**Assigned task:**
Exact copies of the lines from the line containing "Task: Click the Returning Users card title" through the last line of the entries below are the whole answer.

**Available records:**
□ □ □ □ □ □ □
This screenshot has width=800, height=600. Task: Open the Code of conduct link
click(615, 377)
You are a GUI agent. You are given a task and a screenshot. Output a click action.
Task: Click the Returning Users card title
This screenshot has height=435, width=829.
□ □ □ □ □ □ □
**Response:**
Task: Click the Returning Users card title
This screenshot has height=435, width=829.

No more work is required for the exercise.